From my experience, and on playing rocket league, I got:

220ms latency with FNB Connect, 180ms on Axxess, Web Africa and Afrihost. 160ms with Crystal Web.

Furthermore, when pinging a UK site, I get 154ms on Crystal Web, 159ms on mweb being the next closest.

The difference between 160 and 180 might not sound like much, but it makes a big difference in Rocket league and battlefield 4
 
Bla bla bla bla...your traffic is shaped even on an "Unshaped" account. It does not make sense for an ISP to not apply shaping or QoS (prioritization) for users.

QoS deals with resource reservation control mechanisms rather than the achieved service quality. Quality of service is the ability to provide different priority to different applications, users, or data flows, or to guarantee a certain level of performance to a data flow. The primary goal of QoS is to provide priority including dedicated bandwidth, controlled jitter and latency (required by some real-time and interactive traffic), and improved loss characteristics. Also important is making sure that providing priority for one or more flows does not make other flows fail.

Shaping is used to create a traffic flow that limits the full bandwidth potential of the flow(s). This is used to prevent overflow problems.

QoS has essentially 3 levels at which it can operate : Best-effort service (no differentiation between flows, aka unshaped), Differentiated service (Some traffic is treated better than the rest), Guaranteed service (absolute reservation of network resources for specific traffic). I can guarantee you that home users will not get a pure "Best-effort" service and will most likely have a type of tailored "Differentiated service". Like it says in the article, "You can’t prioritize one protocol over another without shaping it."

I'll use the Steam example; To prioritize steam traffic you first need to identify and classify it. Steam uses UDP ports 27000 - 27015 and UDP ports 27015 - 27030 ; That's a good starting point for classifying traffic. So you basically give priority to a server with a known IP address (like a dedicated game server) where the communication is happening on the known ports (see above) and you give it a higher priority than say traffic going to port 80/443 (HTTP/HTTPS).

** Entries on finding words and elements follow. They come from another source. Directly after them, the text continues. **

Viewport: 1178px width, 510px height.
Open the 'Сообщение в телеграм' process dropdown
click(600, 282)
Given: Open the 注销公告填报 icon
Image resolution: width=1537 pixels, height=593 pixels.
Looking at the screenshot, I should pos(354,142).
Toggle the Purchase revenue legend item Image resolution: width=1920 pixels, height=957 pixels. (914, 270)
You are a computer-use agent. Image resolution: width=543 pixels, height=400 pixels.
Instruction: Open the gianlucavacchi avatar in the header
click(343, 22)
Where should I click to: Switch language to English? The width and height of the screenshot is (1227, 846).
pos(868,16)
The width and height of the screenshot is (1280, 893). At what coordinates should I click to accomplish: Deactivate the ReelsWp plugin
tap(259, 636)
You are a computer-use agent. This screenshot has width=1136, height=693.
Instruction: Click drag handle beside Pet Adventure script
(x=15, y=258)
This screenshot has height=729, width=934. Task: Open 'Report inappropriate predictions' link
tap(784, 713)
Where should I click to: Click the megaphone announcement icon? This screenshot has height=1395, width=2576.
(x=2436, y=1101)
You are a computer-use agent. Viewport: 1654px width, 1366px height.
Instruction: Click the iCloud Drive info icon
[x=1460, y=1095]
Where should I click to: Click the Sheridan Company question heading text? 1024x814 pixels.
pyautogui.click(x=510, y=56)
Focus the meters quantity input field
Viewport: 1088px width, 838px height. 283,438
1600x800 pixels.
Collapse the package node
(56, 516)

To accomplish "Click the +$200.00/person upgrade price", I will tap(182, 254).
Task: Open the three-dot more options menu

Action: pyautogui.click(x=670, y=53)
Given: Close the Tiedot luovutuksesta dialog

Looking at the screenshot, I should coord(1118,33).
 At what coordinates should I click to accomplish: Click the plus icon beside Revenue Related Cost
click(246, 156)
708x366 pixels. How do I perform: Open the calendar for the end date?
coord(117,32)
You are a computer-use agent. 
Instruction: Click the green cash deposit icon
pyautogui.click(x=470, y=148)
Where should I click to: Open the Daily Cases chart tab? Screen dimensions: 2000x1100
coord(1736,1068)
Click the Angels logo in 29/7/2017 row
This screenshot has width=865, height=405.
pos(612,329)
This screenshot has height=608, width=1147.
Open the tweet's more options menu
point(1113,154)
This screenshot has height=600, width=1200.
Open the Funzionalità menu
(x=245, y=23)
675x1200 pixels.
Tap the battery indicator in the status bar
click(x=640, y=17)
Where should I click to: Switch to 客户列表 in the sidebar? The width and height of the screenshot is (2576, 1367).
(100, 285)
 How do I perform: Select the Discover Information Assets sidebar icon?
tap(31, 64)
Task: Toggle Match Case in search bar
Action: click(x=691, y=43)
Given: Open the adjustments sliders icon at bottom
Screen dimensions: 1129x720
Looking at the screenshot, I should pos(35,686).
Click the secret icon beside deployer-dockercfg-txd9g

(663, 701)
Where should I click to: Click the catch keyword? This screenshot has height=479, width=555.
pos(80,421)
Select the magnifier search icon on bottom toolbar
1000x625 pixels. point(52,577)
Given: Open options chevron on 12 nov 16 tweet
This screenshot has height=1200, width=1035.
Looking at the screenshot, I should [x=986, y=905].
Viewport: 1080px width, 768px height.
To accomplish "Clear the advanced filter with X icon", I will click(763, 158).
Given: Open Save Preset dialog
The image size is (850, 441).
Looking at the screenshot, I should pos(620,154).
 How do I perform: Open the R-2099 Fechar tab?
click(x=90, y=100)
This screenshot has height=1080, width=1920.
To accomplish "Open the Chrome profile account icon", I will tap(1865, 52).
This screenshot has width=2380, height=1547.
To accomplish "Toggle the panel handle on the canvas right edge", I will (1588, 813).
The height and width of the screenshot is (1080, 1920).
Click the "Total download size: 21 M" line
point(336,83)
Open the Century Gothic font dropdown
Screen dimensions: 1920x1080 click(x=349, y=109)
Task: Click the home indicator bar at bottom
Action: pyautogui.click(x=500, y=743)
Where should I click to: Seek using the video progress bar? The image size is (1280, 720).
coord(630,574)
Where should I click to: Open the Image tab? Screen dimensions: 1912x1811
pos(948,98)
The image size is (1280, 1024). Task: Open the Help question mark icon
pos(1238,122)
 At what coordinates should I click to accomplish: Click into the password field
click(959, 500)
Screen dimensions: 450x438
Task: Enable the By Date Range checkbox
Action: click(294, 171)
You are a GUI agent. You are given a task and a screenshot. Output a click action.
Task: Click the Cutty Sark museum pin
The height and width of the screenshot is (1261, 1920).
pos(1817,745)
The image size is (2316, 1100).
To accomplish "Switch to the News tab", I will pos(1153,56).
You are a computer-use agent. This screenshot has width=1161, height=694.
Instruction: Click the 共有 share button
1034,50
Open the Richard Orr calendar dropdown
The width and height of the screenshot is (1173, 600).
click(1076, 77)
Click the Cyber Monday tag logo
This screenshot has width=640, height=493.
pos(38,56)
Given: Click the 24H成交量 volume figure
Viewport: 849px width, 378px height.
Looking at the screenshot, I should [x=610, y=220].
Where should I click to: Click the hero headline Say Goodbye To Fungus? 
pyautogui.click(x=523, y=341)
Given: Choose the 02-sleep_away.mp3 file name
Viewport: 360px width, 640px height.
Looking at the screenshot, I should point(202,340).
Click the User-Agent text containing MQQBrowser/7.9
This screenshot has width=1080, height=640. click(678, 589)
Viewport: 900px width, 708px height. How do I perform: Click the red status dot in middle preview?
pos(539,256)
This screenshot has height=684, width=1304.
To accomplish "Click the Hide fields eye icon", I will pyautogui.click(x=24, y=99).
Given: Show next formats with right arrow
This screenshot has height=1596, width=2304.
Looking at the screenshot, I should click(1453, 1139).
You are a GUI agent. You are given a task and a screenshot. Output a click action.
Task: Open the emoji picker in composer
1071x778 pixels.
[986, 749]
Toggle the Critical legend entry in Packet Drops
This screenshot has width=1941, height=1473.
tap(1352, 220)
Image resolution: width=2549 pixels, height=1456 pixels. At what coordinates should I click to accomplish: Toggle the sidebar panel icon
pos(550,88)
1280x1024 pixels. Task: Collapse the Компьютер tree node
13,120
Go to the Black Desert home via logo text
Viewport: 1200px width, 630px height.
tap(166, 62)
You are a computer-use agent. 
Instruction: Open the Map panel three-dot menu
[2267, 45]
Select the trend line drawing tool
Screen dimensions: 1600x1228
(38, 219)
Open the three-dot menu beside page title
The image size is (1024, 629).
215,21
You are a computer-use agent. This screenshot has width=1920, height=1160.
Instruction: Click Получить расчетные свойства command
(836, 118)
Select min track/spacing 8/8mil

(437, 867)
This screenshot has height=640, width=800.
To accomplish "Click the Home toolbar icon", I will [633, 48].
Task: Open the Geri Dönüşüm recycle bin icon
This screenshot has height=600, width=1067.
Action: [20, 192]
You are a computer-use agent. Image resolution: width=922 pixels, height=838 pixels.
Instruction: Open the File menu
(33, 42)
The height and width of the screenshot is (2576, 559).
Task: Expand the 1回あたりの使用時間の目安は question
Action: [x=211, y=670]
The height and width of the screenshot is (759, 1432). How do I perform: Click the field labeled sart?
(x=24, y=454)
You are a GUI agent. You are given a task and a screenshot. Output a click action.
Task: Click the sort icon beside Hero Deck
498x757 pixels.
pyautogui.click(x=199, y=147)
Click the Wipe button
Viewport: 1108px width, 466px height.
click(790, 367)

So basically because this traffic gets a higher priority it "moves quicker" whereas your normal web browsing will not be seriously negatively affected especially if (and I'll use a 10 Mbps link as an example) your game traffic consumes a relatively constant 1Mbps, you still have a full 9 available for everything else, and because normal HTTP/HTTPS traffic can wait a ms or two without affecting the end user experience it's not a big deal.

I just wish ISPs will stop lying to ADSL customers by telling them they have an "unshaped" service. The only true unshaped ADSL you will get is a business contract and even then they deprioritize your traffic after office hours.